-- Selected excerpt --
········

I like the M-edge closure on the Executive style but the case isn't real leather. Make that case in real leather with the molded mounting system and they'd have a real winner in my book! And in their usual selection of colors which I like but maybe add a lighter blue and or pink for some that prefer the light colors. I'd get that case in multiple colors with their light that I could use with anyone of them if I needed a light.


----------



## inBOOK (Jun 7, 2011)

*Italiahaircolor:

Great feedback. Your perfect case could be made follows with the possible exception of the embossing:*

I would love, love, love a case that wasn't obstructive or intrusive and held the Kindle in place. I don't love the corner holders.

I would want a navy, distressed real leather cover. Fun colors. Vivid colors.

I would love to have the ability to emboss the cover with my favorite book quotes, or sayings to make it personal.

Anyone know of any companies who do this sort of thing?

*I will update the boars when we move into custom covers. Likely price would be between $70 and $100.*


----------



## Holly (Mar 8, 2011)

········

-- Recorded information --

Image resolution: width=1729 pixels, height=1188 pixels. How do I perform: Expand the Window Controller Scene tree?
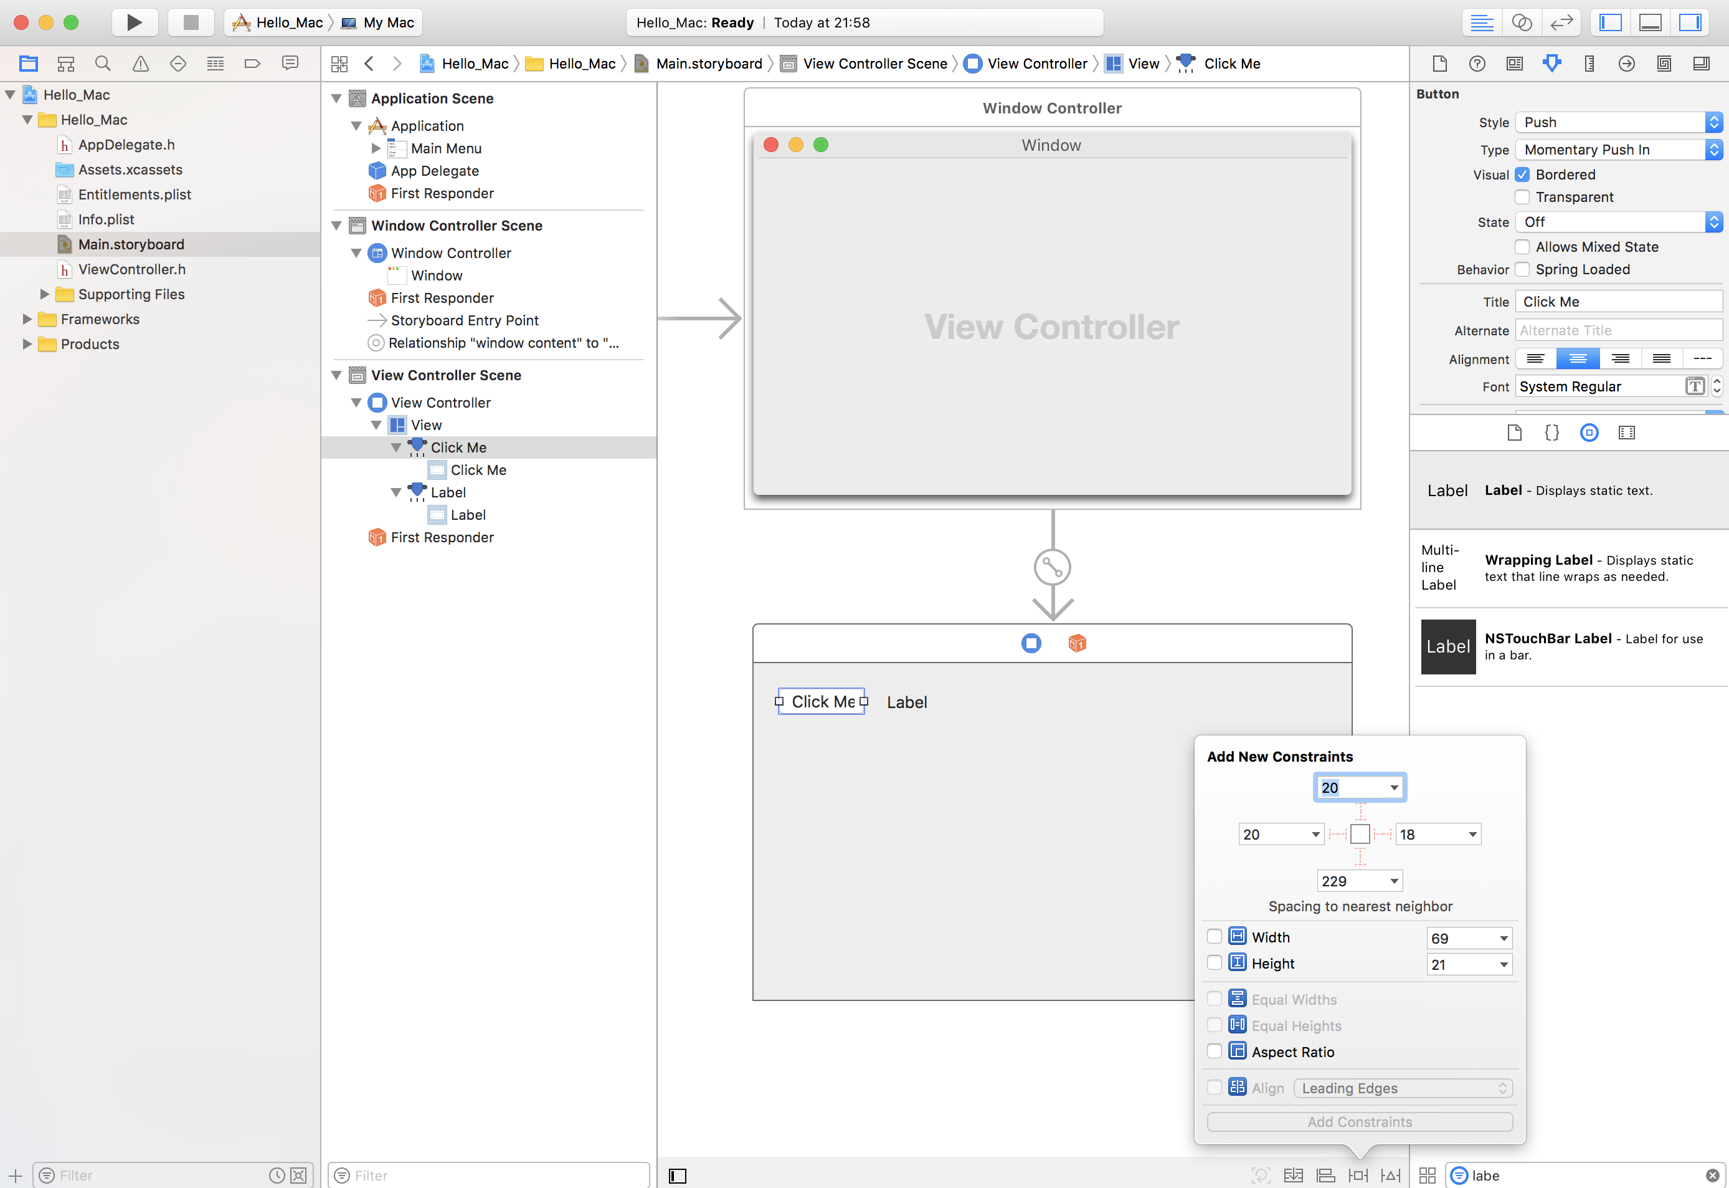click(x=338, y=225)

········

-- Work instructions --
- 1) In the Kindle case thread, what price range does inBOOK give for custom covers?
- 2) Carry on the Kindle case thread from the point where it stops.

-- Answers to the tasks --
- 1) Between $70 and $100.

- 2)
"I will update the boars when we move into custom covers. Likely price would be between $70 and $100."

I do hope you mean to have said *boards*. LOL


----------



## QuantumIguana (Dec 29, 2010)

My ideal display would have solar panels built into the case for recharging. It would also be rugged, so you could step on it without cracking the display (props to the kevlar comment above). It would be a plain leather or leather-look case. I don't want my case to attract too much attention, let people think it is just a paper tablet inside. It could also have a light.


----------



## inBOOK (Jun 7, 2011)

Hmmm QuantumIguana you've just described inBOOK!. Step on protection and hide in plain sight security...photos above or here....http://kck.st/mFu95F


----------



## Myrindyl (Jun 19, 2011)

My perfect Kindle cover would be one of the top hinged stand styles in leather, with customizeable embossing and dying (not enough green stand covers out there in my opinion ), a built-in light, and solar charge capacity built in.


----------



## buyonamazon (Jun 19, 2011)

QuantumIguana said:


> My ideal display would have solar panels built into the case for recharging. It would also be rugged, so you could step on it without cracking the display (props to the kevlar comment above). It would be a plain leather or leather-look case. I don't want my case to attract too much attention, let people think it is just a paper tablet inside. It could also have a light.


Mine would have t







o be similar. For closing the case I would want to have a drawstring to make it look like a moleskin sketchbook.  I'm artsy, what can I say?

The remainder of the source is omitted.